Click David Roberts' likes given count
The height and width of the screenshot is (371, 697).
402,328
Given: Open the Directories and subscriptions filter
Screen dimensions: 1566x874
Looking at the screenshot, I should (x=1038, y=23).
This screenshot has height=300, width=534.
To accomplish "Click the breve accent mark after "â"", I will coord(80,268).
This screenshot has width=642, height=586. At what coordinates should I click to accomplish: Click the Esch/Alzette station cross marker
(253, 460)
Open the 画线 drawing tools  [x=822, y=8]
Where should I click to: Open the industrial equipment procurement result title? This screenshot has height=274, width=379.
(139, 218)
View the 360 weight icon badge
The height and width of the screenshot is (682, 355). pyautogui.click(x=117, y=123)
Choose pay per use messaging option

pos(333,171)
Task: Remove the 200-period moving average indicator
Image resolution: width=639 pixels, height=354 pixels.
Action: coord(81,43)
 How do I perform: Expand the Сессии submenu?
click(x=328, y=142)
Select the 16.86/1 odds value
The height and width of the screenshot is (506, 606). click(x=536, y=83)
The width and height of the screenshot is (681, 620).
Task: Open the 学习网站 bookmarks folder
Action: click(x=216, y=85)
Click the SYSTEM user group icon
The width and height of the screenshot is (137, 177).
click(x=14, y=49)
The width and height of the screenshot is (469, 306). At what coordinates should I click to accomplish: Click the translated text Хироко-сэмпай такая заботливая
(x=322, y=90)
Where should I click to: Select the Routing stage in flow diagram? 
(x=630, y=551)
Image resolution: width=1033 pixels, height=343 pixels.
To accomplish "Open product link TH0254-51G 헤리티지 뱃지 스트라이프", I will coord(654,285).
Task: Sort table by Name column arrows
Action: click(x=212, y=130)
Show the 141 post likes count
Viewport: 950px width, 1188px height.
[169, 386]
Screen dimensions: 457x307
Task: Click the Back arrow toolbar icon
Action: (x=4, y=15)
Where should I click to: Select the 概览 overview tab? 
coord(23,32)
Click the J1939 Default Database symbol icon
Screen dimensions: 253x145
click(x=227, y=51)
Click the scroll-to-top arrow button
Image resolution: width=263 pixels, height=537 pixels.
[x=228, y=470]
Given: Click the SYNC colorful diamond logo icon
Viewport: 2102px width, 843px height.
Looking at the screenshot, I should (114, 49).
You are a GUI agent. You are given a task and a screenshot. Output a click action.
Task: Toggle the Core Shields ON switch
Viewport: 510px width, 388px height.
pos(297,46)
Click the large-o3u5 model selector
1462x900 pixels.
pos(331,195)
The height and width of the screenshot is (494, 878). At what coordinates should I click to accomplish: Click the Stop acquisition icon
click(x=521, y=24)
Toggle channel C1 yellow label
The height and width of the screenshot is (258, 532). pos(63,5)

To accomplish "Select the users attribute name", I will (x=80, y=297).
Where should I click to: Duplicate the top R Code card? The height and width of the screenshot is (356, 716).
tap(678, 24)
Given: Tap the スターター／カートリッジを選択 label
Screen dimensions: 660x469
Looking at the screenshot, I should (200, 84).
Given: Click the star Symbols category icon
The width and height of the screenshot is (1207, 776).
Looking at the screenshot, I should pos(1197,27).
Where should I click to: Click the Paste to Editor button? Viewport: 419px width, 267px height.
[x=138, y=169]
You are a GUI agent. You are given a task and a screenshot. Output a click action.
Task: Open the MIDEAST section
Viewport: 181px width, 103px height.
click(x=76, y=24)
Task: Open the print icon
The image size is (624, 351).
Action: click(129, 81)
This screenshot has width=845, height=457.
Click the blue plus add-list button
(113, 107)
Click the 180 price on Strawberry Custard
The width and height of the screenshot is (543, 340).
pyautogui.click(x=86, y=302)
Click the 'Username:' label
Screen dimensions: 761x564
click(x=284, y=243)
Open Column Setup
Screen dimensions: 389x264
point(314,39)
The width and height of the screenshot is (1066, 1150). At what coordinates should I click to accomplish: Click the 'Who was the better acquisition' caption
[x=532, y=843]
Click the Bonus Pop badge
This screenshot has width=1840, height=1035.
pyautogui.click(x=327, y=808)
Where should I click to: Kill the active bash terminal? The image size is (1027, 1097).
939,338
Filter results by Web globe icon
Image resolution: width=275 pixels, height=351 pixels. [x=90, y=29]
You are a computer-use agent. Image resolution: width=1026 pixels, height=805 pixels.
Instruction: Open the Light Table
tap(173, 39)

--------------------------------

BRIEF – Retype each line of the material above exactly.

SOLUTION FOR THIS EXERCISE –
Click David Roberts' likes given count
The height and width of the screenshot is (371, 697).
402,328
Given: Open the Directories and subscriptions filter
Screen dimensions: 1566x874
Looking at the screenshot, I should (x=1038, y=23).
This screenshot has height=300, width=534.
To accomplish "Click the breve accent mark after "â"", I will coord(80,268).
This screenshot has width=642, height=586. At what coordinates should I click to accomplish: Click the Esch/Alzette station cross marker
(253, 460)
Open the 画线 drawing tools  [x=822, y=8]
Where should I click to: Open the industrial equipment procurement result title? This screenshot has height=274, width=379.
(139, 218)
View the 360 weight icon badge
The height and width of the screenshot is (682, 355). pyautogui.click(x=117, y=123)
Choose pay per use messaging option

pos(333,171)
Task: Remove the 200-period moving average indicator
Image resolution: width=639 pixels, height=354 pixels.
Action: coord(81,43)
 How do I perform: Expand the Сессии submenu?
click(x=328, y=142)
Select the 16.86/1 odds value
The height and width of the screenshot is (506, 606). click(x=536, y=83)
The width and height of the screenshot is (681, 620).
Task: Open the 学习网站 bookmarks folder
Action: click(x=216, y=85)
Click the SYSTEM user group icon
The width and height of the screenshot is (137, 177).
click(x=14, y=49)
The width and height of the screenshot is (469, 306). At what coordinates should I click to accomplish: Click the translated text Хироко-сэмпай такая заботливая
(x=322, y=90)
Where should I click to: Select the Routing stage in flow diagram? 
(x=630, y=551)
Image resolution: width=1033 pixels, height=343 pixels.
To accomplish "Open product link TH0254-51G 헤리티지 뱃지 스트라이프", I will coord(654,285).
Task: Sort table by Name column arrows
Action: click(x=212, y=130)
Show the 141 post likes count
Viewport: 950px width, 1188px height.
[169, 386]
Screen dimensions: 457x307
Task: Click the Back arrow toolbar icon
Action: (x=4, y=15)
Where should I click to: Select the 概览 overview tab? 
coord(23,32)
Click the J1939 Default Database symbol icon
Screen dimensions: 253x145
click(x=227, y=51)
Click the scroll-to-top arrow button
Image resolution: width=263 pixels, height=537 pixels.
[x=228, y=470]
Given: Click the SYNC colorful diamond logo icon
Viewport: 2102px width, 843px height.
Looking at the screenshot, I should (114, 49).
You are a GUI agent. You are given a task and a screenshot. Output a click action.
Task: Toggle the Core Shields ON switch
Viewport: 510px width, 388px height.
pos(297,46)
Click the large-o3u5 model selector
1462x900 pixels.
pos(331,195)
The height and width of the screenshot is (494, 878). At what coordinates should I click to accomplish: Click the Stop acquisition icon
click(x=521, y=24)
Toggle channel C1 yellow label
The height and width of the screenshot is (258, 532). pos(63,5)

To accomplish "Select the users attribute name", I will (x=80, y=297).
Where should I click to: Duplicate the top R Code card? The height and width of the screenshot is (356, 716).
tap(678, 24)
Given: Tap the スターター／カートリッジを選択 label
Screen dimensions: 660x469
Looking at the screenshot, I should (200, 84).
Given: Click the star Symbols category icon
The width and height of the screenshot is (1207, 776).
Looking at the screenshot, I should pos(1197,27).
Where should I click to: Click the Paste to Editor button? Viewport: 419px width, 267px height.
[x=138, y=169]
You are a GUI agent. You are given a task and a screenshot. Output a click action.
Task: Open the MIDEAST section
Viewport: 181px width, 103px height.
click(x=76, y=24)
Task: Open the print icon
The image size is (624, 351).
Action: click(129, 81)
This screenshot has width=845, height=457.
Click the blue plus add-list button
(113, 107)
Click the 180 price on Strawberry Custard
The width and height of the screenshot is (543, 340).
pyautogui.click(x=86, y=302)
Click the 'Username:' label
Screen dimensions: 761x564
click(x=284, y=243)
Open Column Setup
Screen dimensions: 389x264
point(314,39)
The width and height of the screenshot is (1066, 1150). At what coordinates should I click to accomplish: Click the 'Who was the better acquisition' caption
[x=532, y=843]
Click the Bonus Pop badge
This screenshot has width=1840, height=1035.
pyautogui.click(x=327, y=808)
Where should I click to: Kill the active bash terminal? The image size is (1027, 1097).
939,338
Filter results by Web globe icon
Image resolution: width=275 pixels, height=351 pixels. [x=90, y=29]
You are a computer-use agent. Image resolution: width=1026 pixels, height=805 pixels.
Instruction: Open the Light Table
tap(173, 39)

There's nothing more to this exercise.